= Beginning of Section =
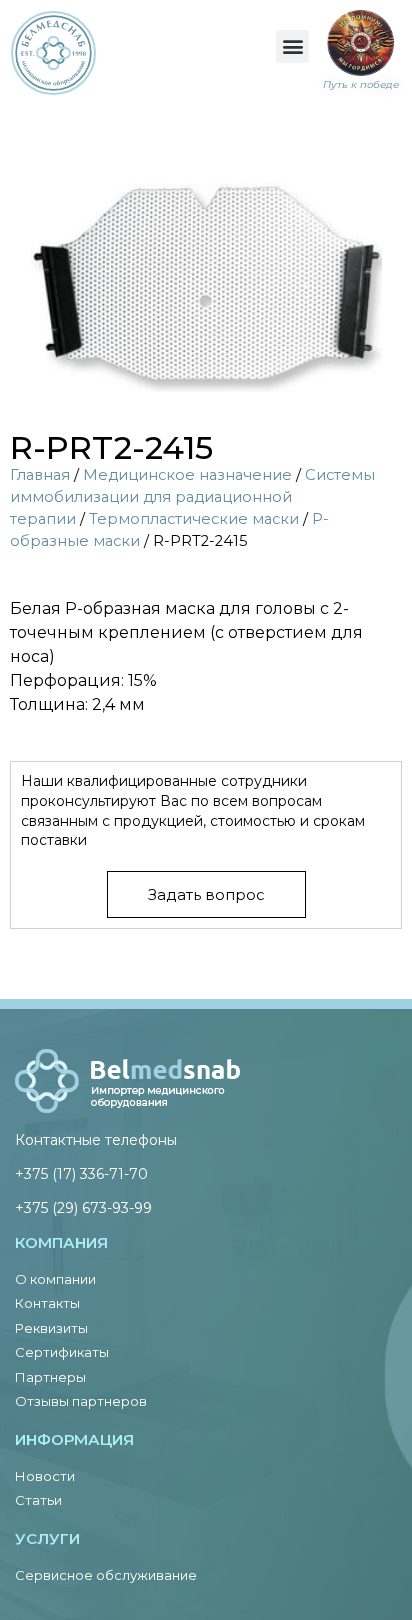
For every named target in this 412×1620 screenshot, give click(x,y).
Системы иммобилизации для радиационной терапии (192, 497)
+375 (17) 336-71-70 (81, 1174)
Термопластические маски (194, 519)
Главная (40, 475)
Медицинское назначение (187, 475)
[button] (292, 46)
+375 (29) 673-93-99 (83, 1208)
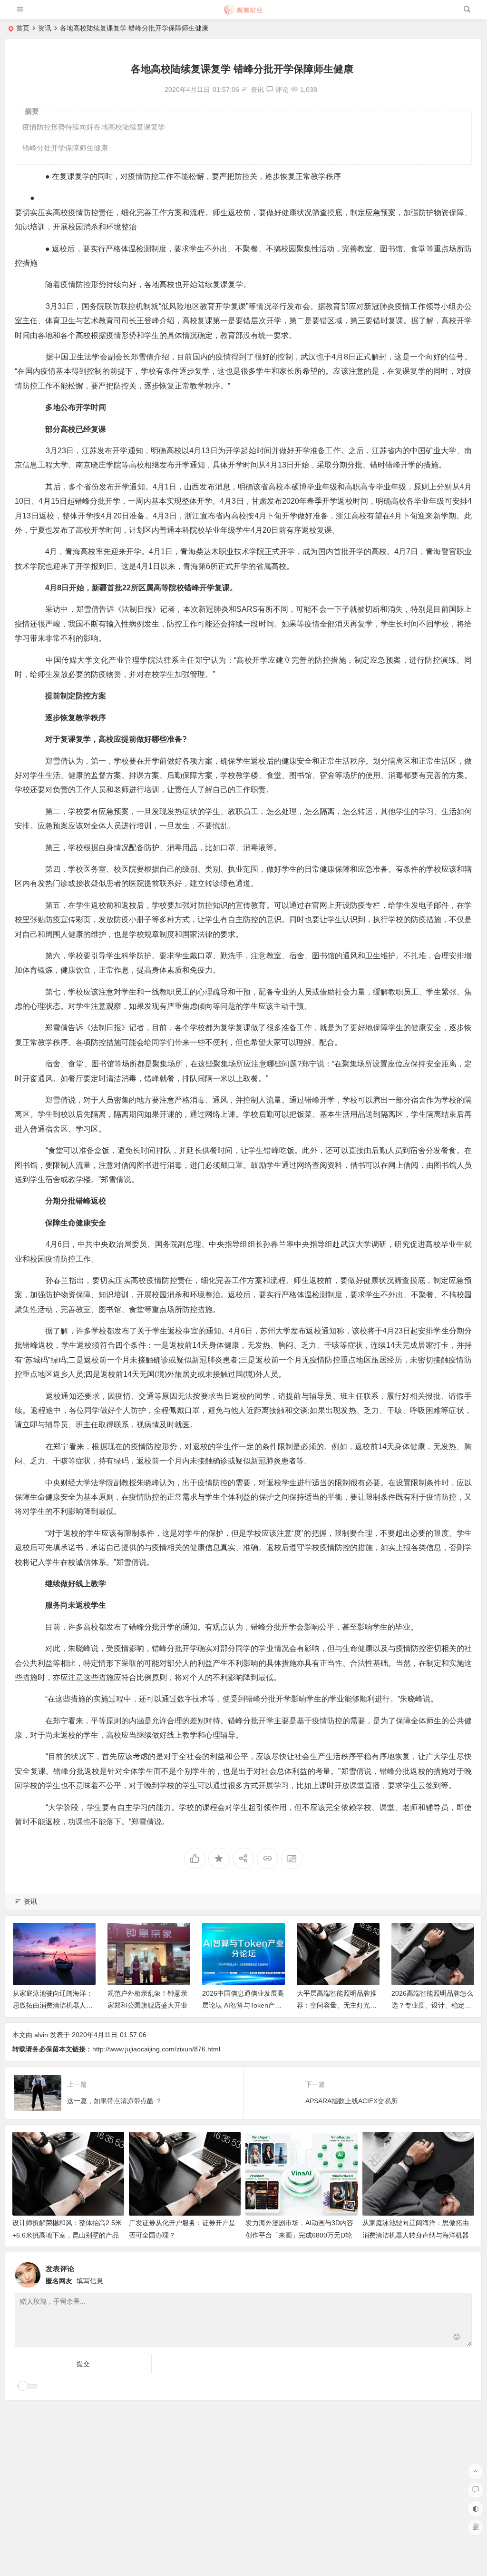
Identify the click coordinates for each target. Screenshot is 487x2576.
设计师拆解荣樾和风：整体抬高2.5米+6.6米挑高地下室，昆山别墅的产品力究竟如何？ (67, 2234)
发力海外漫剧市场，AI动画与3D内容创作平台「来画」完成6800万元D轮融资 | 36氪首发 (299, 2234)
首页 (22, 28)
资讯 (44, 28)
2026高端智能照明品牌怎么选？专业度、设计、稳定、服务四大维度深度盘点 (432, 2005)
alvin (41, 2035)
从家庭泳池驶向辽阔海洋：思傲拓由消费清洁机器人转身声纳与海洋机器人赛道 (53, 2005)
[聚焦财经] (243, 13)
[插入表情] (457, 2338)
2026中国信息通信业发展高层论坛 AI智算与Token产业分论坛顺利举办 (243, 2005)
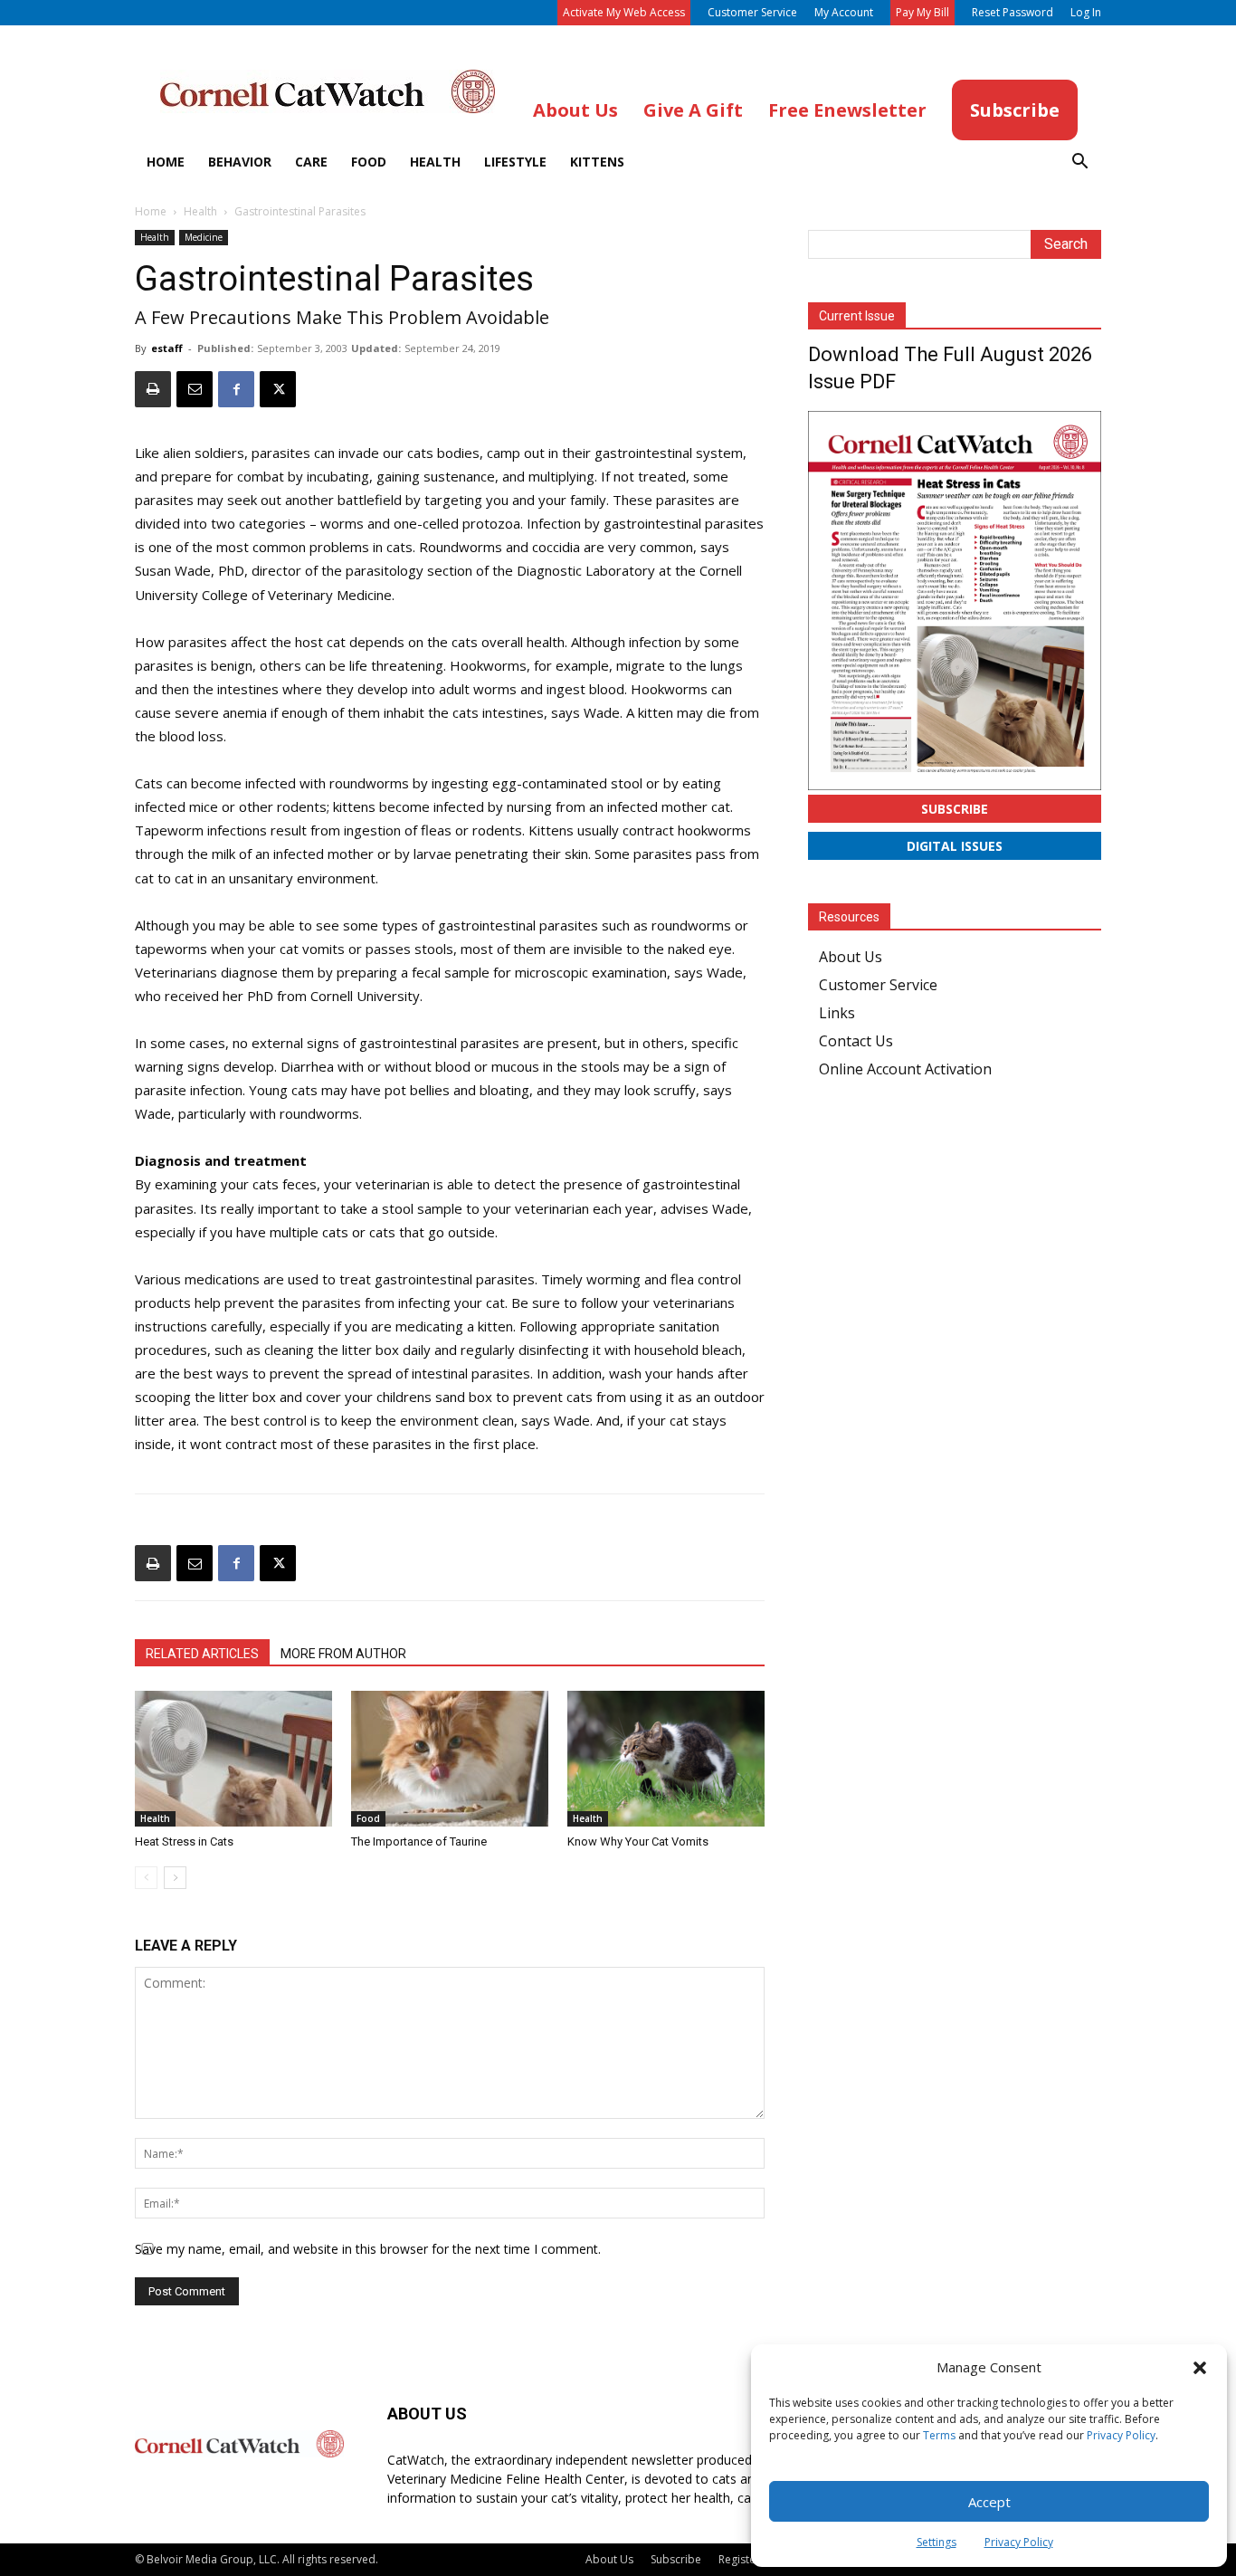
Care (311, 161)
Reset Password (1012, 12)
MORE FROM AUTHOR (343, 1653)
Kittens (597, 161)
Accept (989, 2502)
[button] (1200, 2368)
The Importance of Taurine (419, 1841)
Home (166, 161)
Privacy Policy (1121, 2435)
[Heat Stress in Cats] (233, 1759)
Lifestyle (515, 161)
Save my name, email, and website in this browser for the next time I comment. (368, 2248)
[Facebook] (236, 389)
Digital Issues (955, 845)
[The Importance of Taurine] (449, 1759)
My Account (843, 12)
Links (837, 1013)
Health (435, 161)
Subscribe (954, 808)
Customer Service (752, 12)
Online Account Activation (905, 1069)
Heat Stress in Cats (184, 1841)
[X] (278, 389)
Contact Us (856, 1041)
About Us (850, 957)
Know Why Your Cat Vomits (637, 1841)
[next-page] (175, 1877)
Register (739, 2559)
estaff (167, 348)
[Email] (194, 389)
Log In (1085, 12)
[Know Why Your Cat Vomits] (666, 1759)
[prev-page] (146, 1877)
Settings (936, 2542)
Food (368, 161)
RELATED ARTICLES (202, 1653)
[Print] (153, 389)
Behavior (239, 161)
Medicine (204, 237)
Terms (939, 2435)
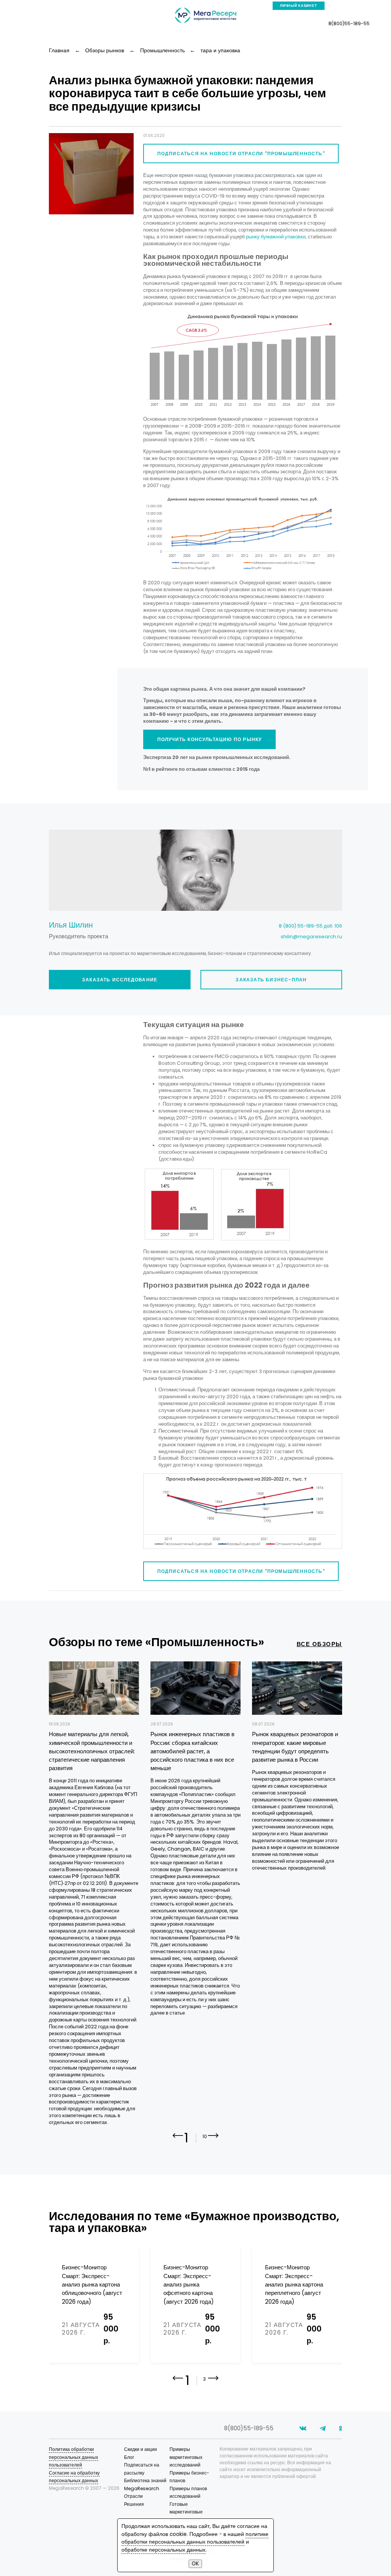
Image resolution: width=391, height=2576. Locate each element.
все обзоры (319, 1644)
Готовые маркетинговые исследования (186, 2512)
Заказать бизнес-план (271, 979)
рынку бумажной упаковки (275, 236)
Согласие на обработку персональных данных (74, 2477)
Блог (129, 2457)
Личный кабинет (298, 5)
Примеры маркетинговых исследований (186, 2457)
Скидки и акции (140, 2449)
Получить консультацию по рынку (209, 739)
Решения (134, 2504)
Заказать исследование (119, 979)
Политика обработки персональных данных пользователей (73, 2457)
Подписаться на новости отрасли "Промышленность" (241, 153)
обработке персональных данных (163, 2549)
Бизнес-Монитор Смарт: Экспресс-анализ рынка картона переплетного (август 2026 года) (294, 2284)
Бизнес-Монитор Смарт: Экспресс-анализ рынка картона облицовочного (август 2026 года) (92, 2284)
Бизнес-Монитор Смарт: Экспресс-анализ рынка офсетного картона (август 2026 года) (188, 2284)
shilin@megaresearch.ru (311, 936)
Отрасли (133, 2496)
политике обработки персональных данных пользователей (194, 2538)
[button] (213, 2141)
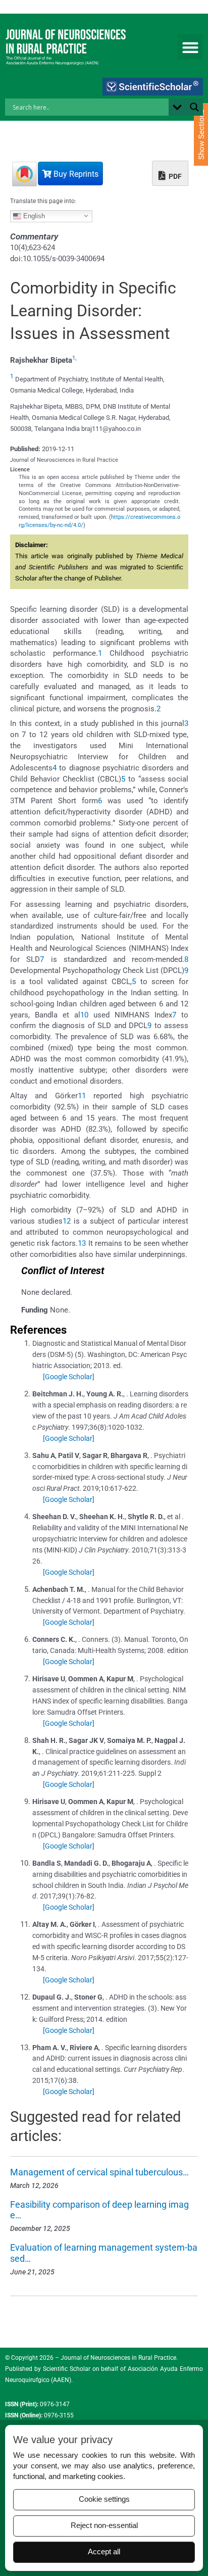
= End of Section =
=== Your task ===
Report how many lines of the data above hold the string "анализ". Nothing else belongs in the answer.

=== Output below ===
3